25 July,2017 09:25 AM IST | Galle | Jasvinder Sidhu
It has been almost 19 months since the ICC banned Jayananda Warnaweera, former cricketer and curator of the Galle International Stadium, for three year for his alleged involvement in 'pitch fixing' in 2015
Jayananda Warnaweera
It has been almost 19 months since the ICCâu00c2u0080u00c2u0088banned Jayananda Warnaweera, former cricketer and curator of the Galle International Stadium, for three year for his alleged involvement in 'pitch fixing' in 2015.
But the ghost of that fixing scandal involving an Indian bookie seems to be haunting everyone here. A request from mid-day for a meeting with the present curator for the first India-Sri Lanka Test was rejected without even bothering to learn the reason of the meeting.

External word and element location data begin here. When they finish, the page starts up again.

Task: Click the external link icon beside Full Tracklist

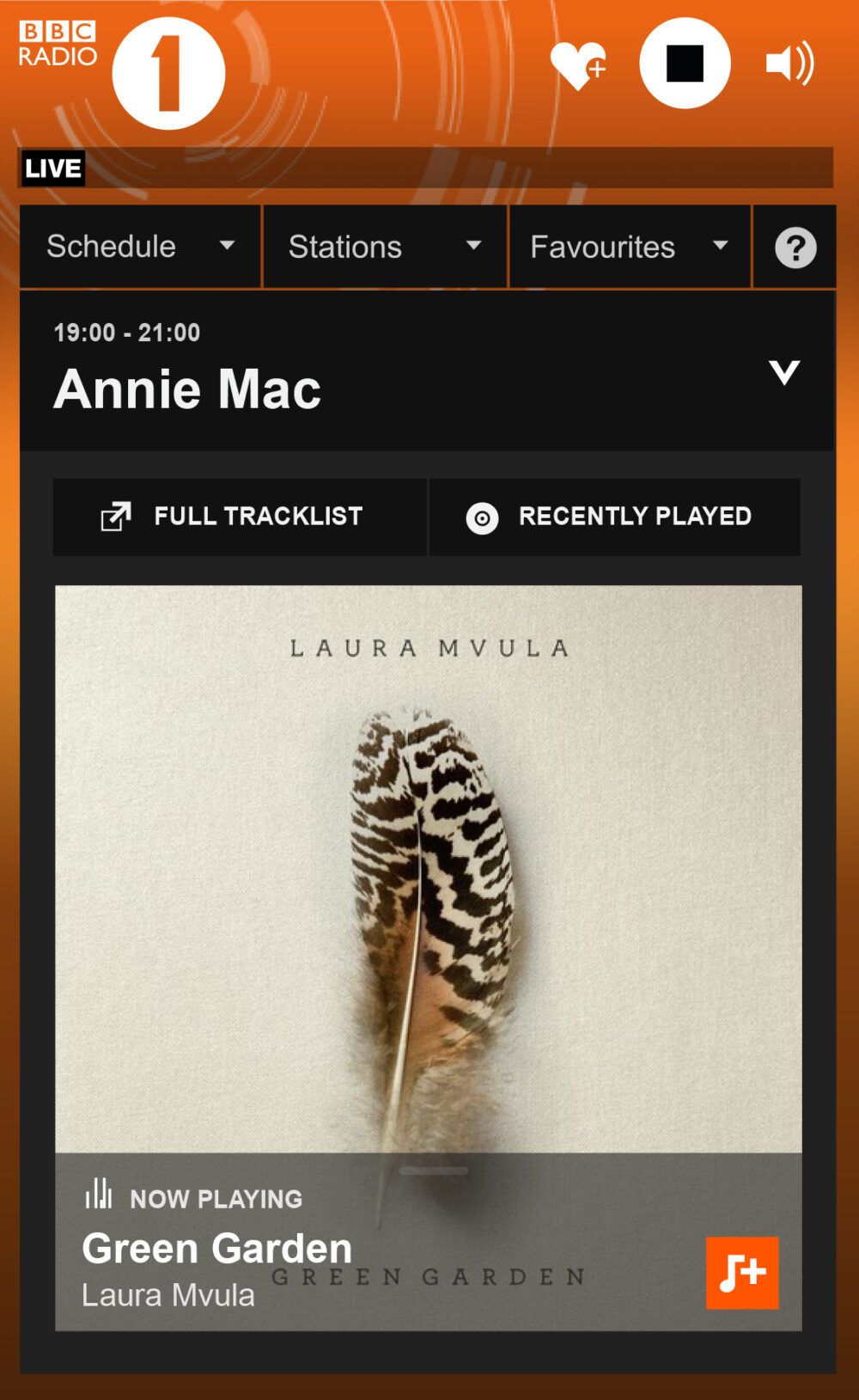Action: click(116, 517)
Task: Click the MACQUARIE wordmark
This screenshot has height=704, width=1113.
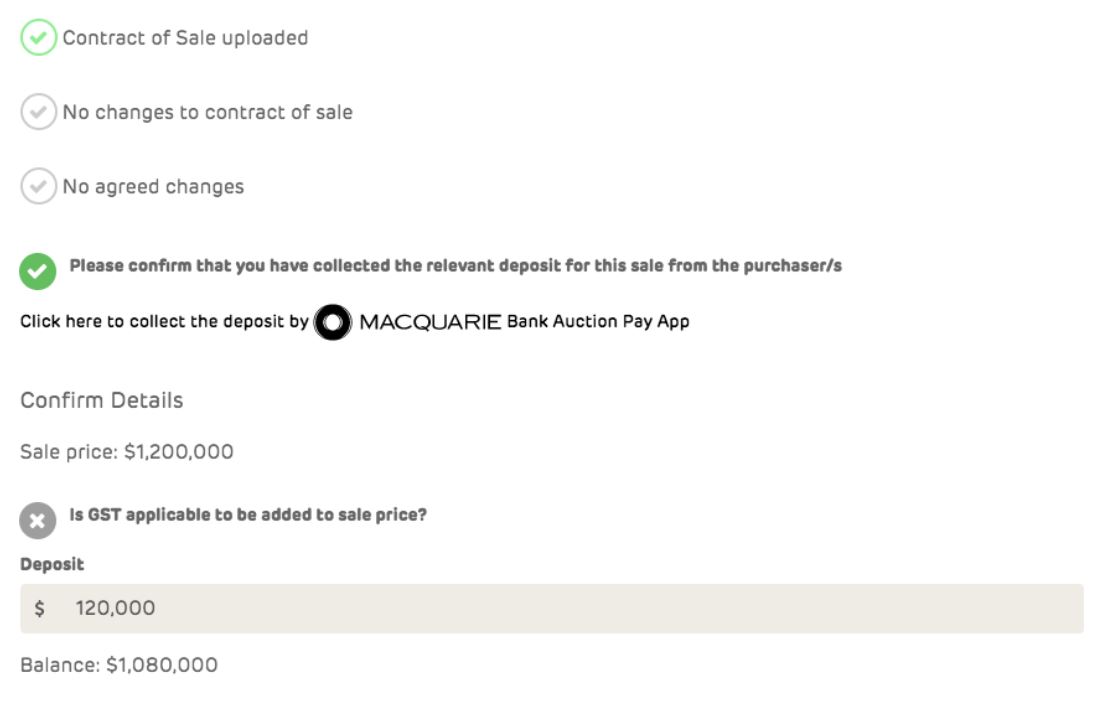Action: 430,322
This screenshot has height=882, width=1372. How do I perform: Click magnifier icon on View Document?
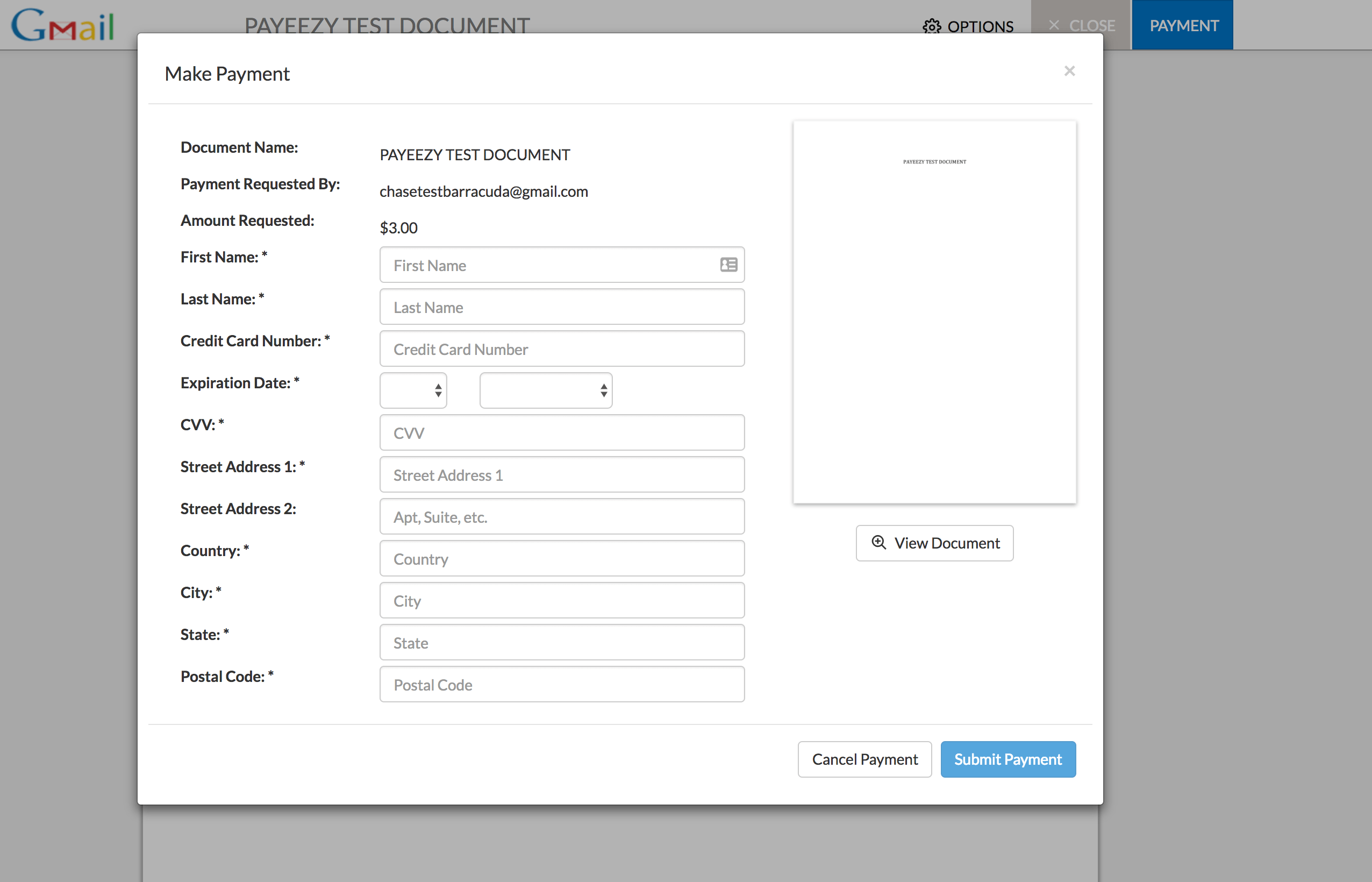pos(878,542)
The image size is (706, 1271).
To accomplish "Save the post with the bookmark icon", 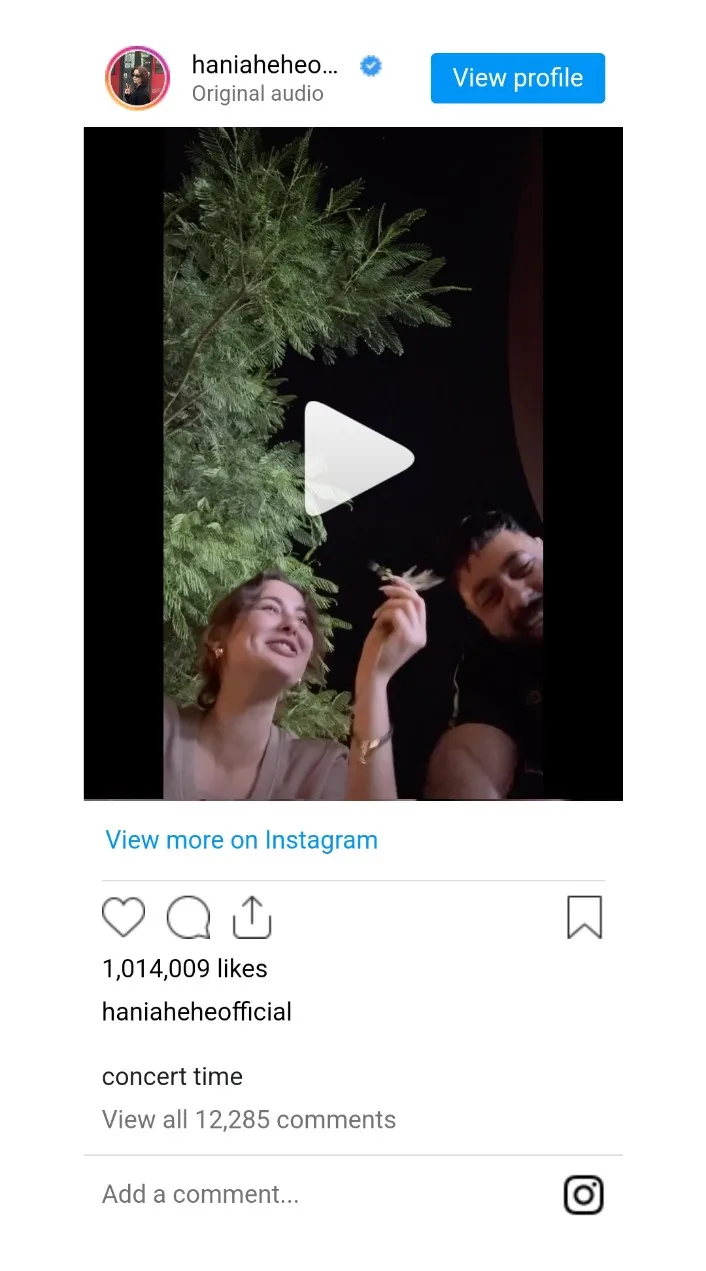I will (584, 917).
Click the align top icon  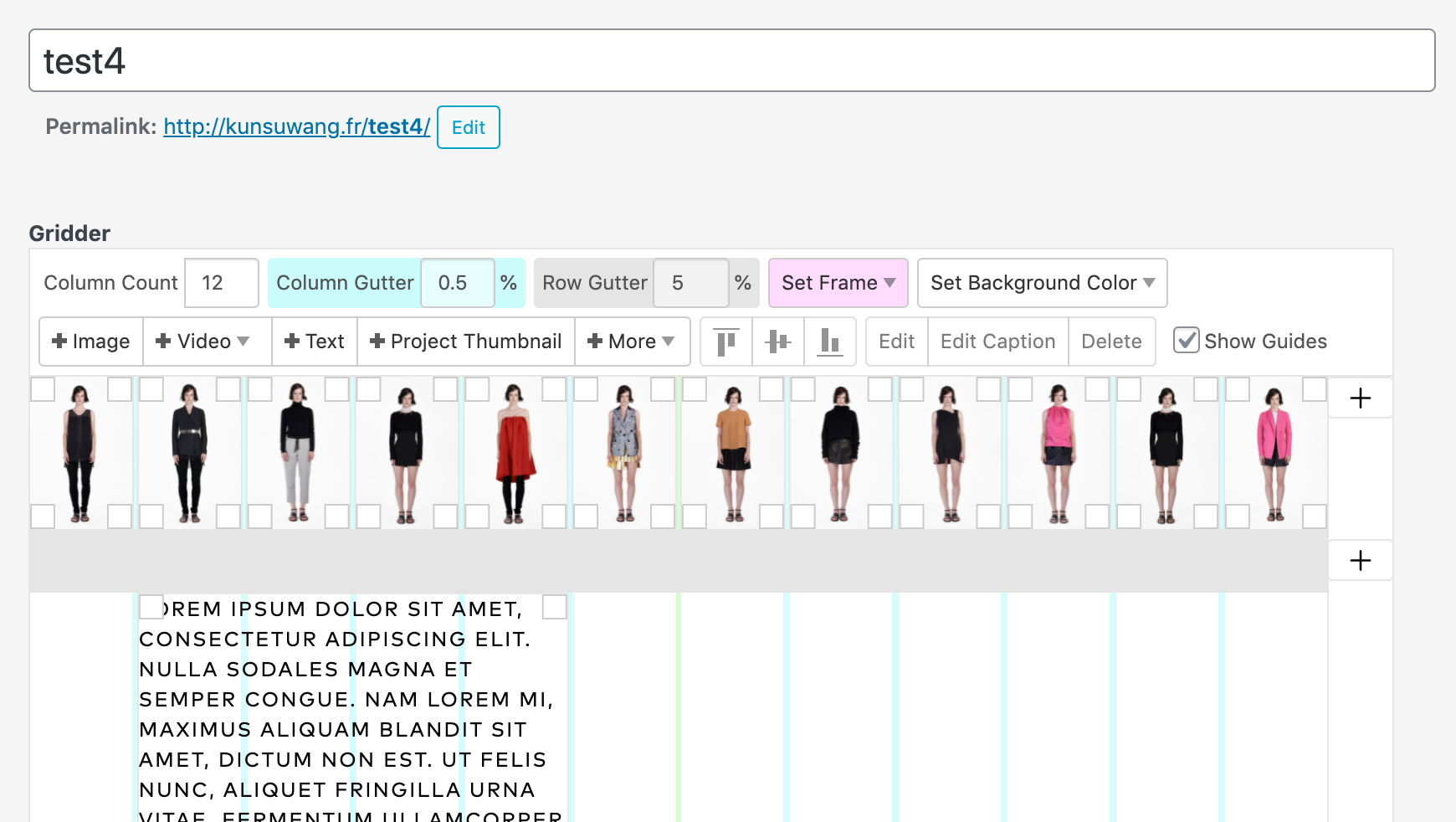pyautogui.click(x=726, y=342)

"No one here is going to tell you anything about this pitch," a senior ground staff said. "Because of 'pitch fixing', everyone is under the scanner. This is very bad. We don't want more trouble. So please leave. The pitch is a very sensitive matter here."
As the entire ground staff were busy getting the stadium ready for the Test, the man in the eye of the storm was sitting in Kandy.
"There is no point in coming to watch the match," Warnaweera said over the phone. "I have already served two years of the sentence for a crime which I never committed. There is only one year remaining of the ban. I don't want any controversy. I am happy with my family. My wife has a good job and my son is in America. I am a happy man."
Warnaweera denied any wrongdoing but sources in the ICC claim that he was in touch with an Indian bookie and provided him with pitch information during Sri Lanka's Test series against the visiting West Indies.